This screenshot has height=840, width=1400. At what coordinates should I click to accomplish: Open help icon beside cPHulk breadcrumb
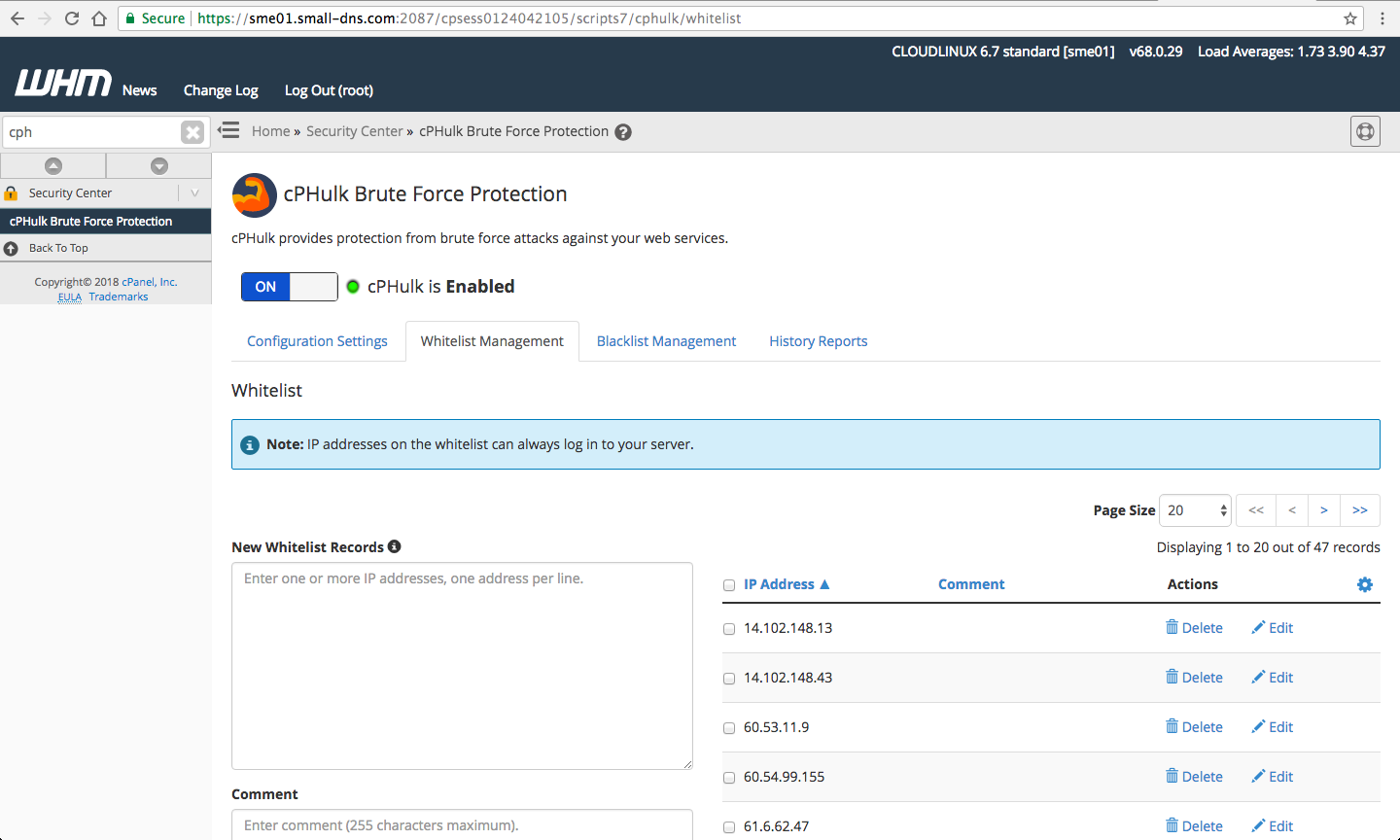tap(623, 132)
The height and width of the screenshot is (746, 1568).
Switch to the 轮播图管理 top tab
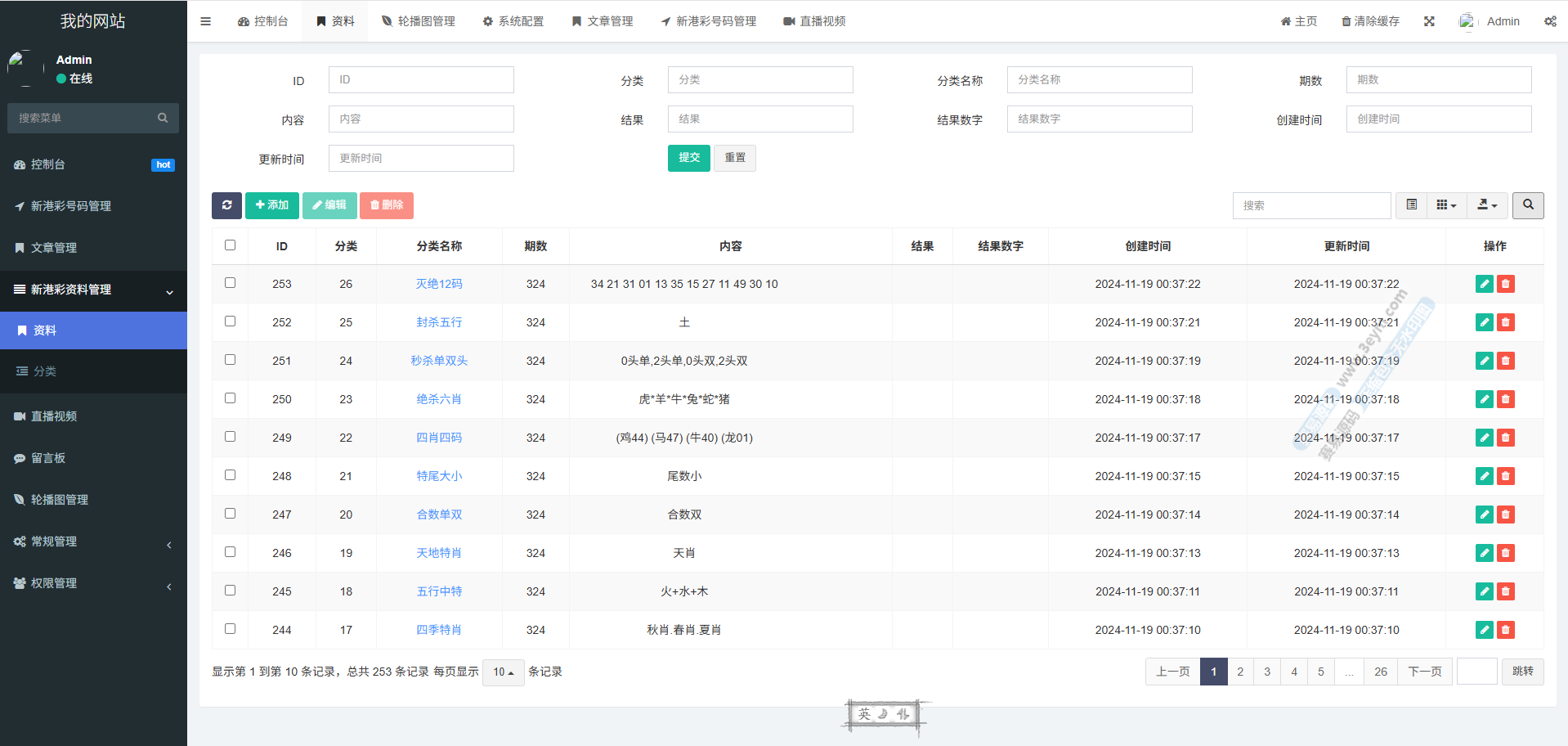[x=419, y=21]
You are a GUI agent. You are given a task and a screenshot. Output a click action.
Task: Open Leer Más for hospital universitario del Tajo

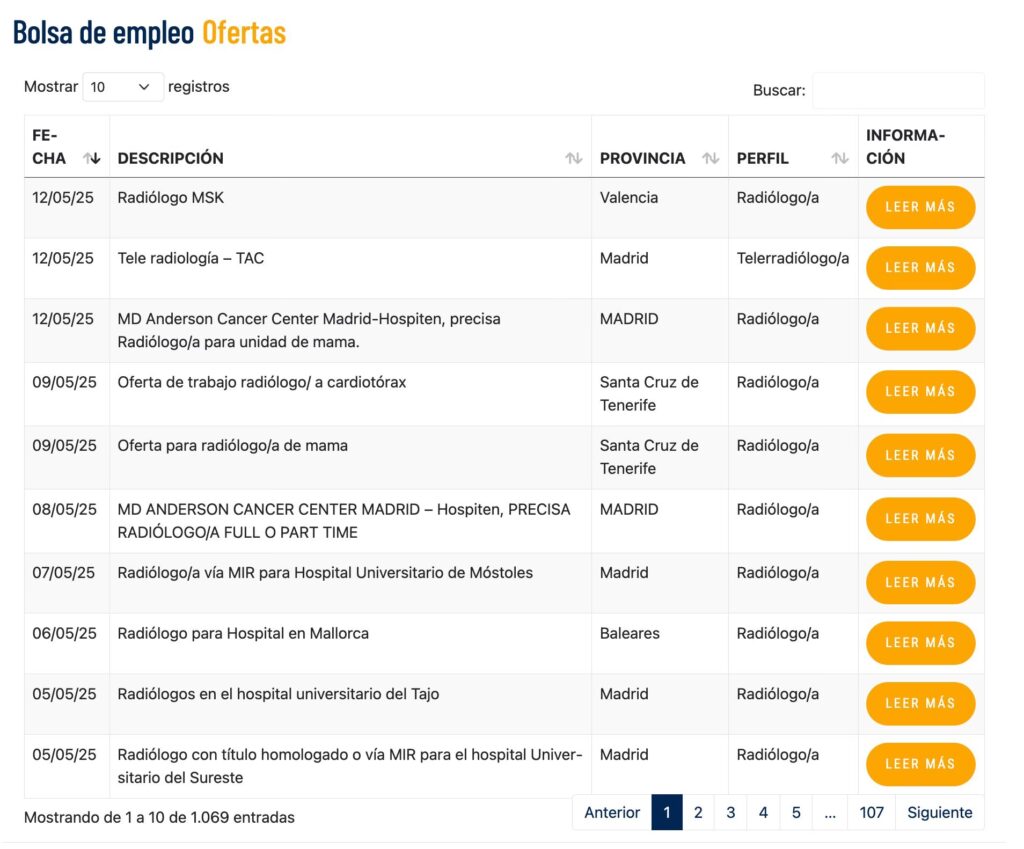(920, 703)
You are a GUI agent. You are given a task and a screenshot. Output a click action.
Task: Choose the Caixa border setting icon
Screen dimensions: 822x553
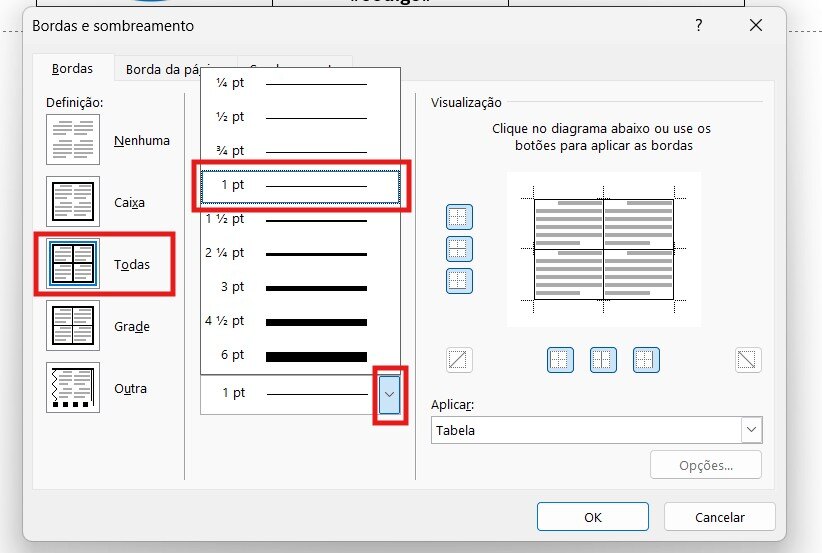pyautogui.click(x=73, y=202)
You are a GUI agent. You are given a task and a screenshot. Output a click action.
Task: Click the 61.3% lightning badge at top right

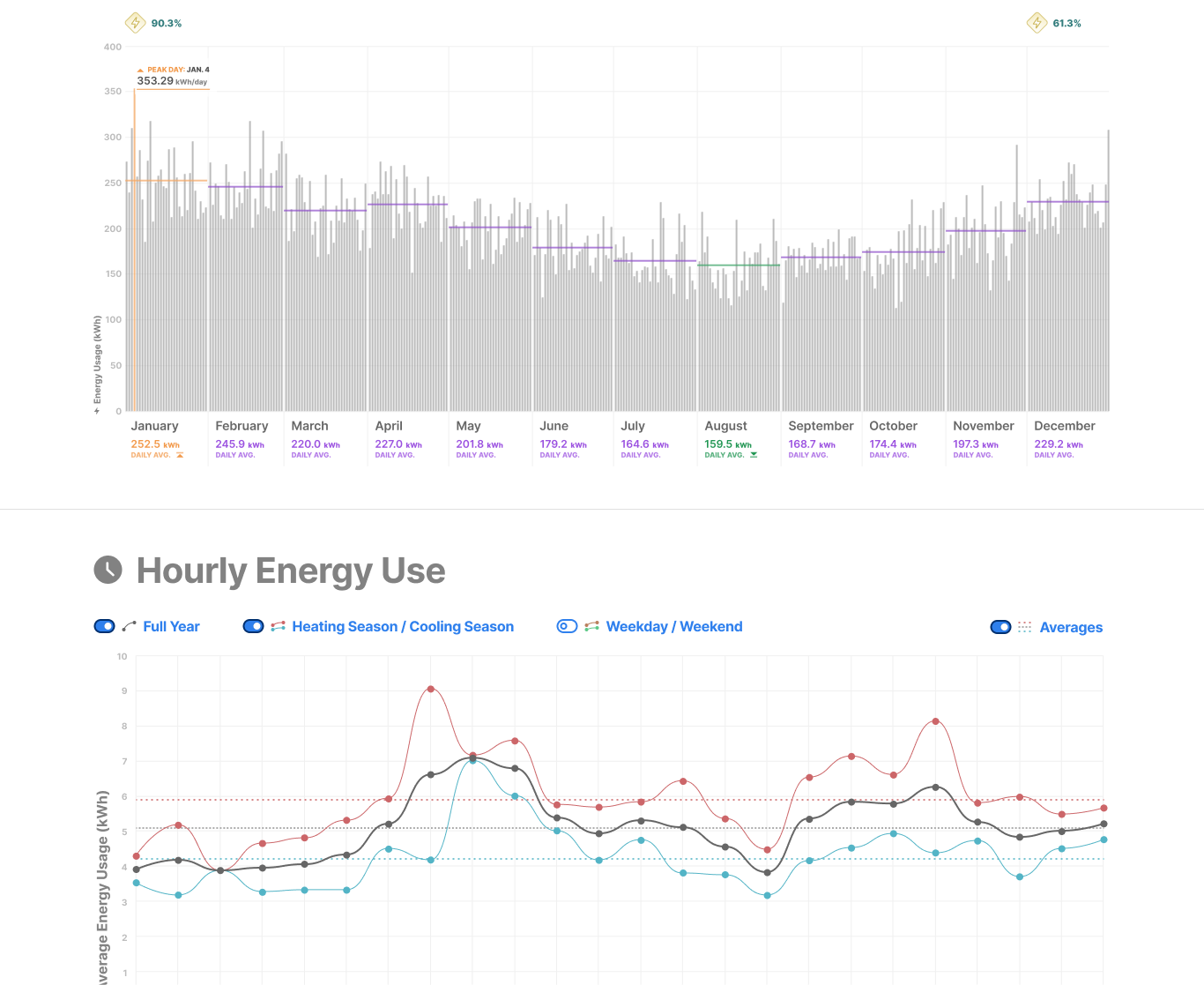1037,22
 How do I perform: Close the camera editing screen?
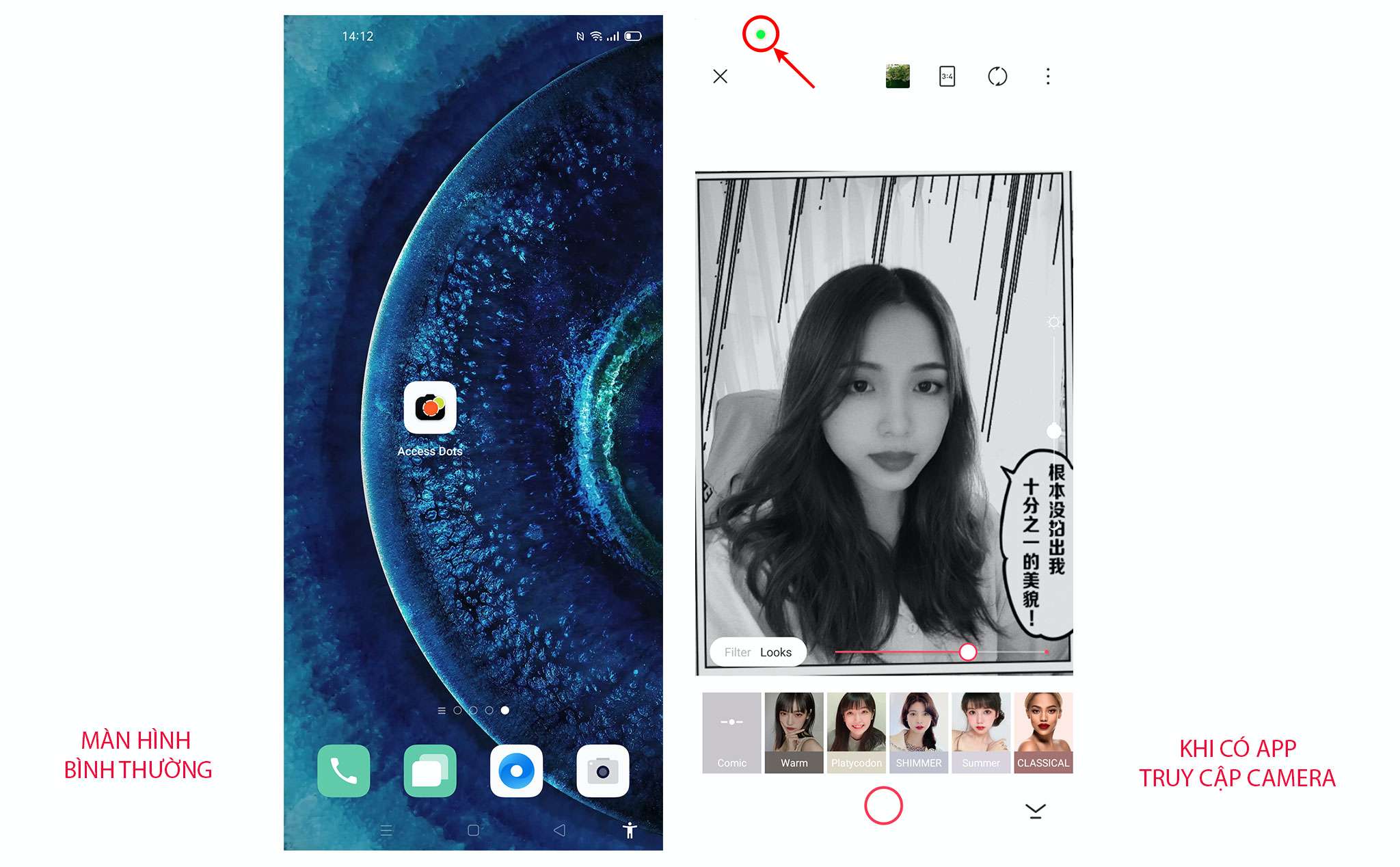[x=721, y=76]
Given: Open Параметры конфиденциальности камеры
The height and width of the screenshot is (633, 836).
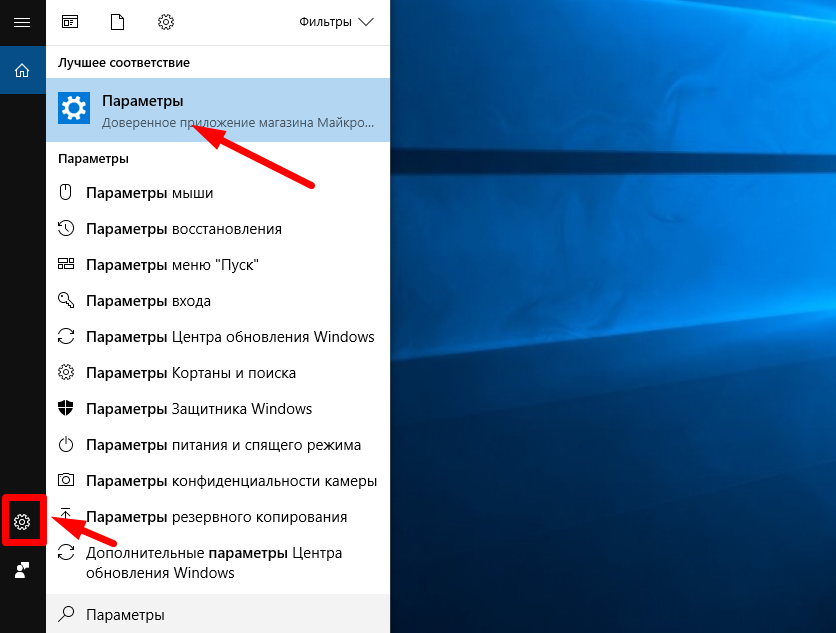Looking at the screenshot, I should click(x=231, y=481).
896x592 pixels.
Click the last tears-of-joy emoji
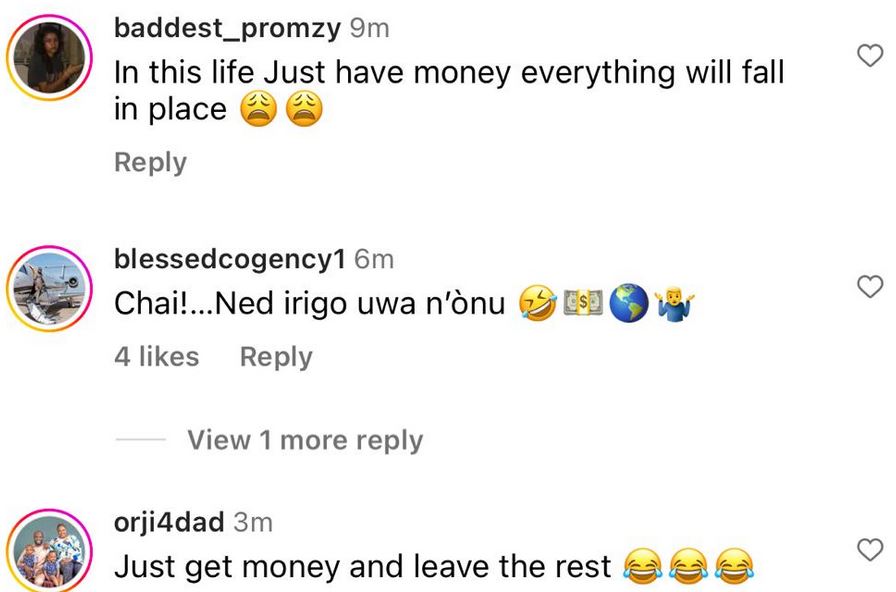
————
Everything in the listing above except the pictures should be duplicated exactly.

This screenshot has height=840, width=1400. At what coordinates should I click to accomplish: Open help icon beside cPHulk breadcrumb
tap(623, 132)
The height and width of the screenshot is (746, 1568).
Switch to the 轮播图管理 top tab
[x=419, y=21]
You are a GUI agent. You are given a task and a screenshot. Output a click action.
Task: Open Leer Más for hospital universitario del Tajo

(920, 703)
You are a GUI agent. You are given a task and a screenshot. Output a click action.
Task: Choose the Caixa border setting icon
Screen dimensions: 822x553
pyautogui.click(x=73, y=202)
You are a GUI agent. You are given a task and a screenshot. Output a click action.
Task: Click the 61.3% lightning badge at top right

1037,22
 How do I perform: Close the camera editing screen?
[x=721, y=76]
Given: Open Параметры конфиденциальности камеры
The height and width of the screenshot is (633, 836).
Looking at the screenshot, I should click(x=231, y=481).
896x592 pixels.
Click the last tears-of-joy emoji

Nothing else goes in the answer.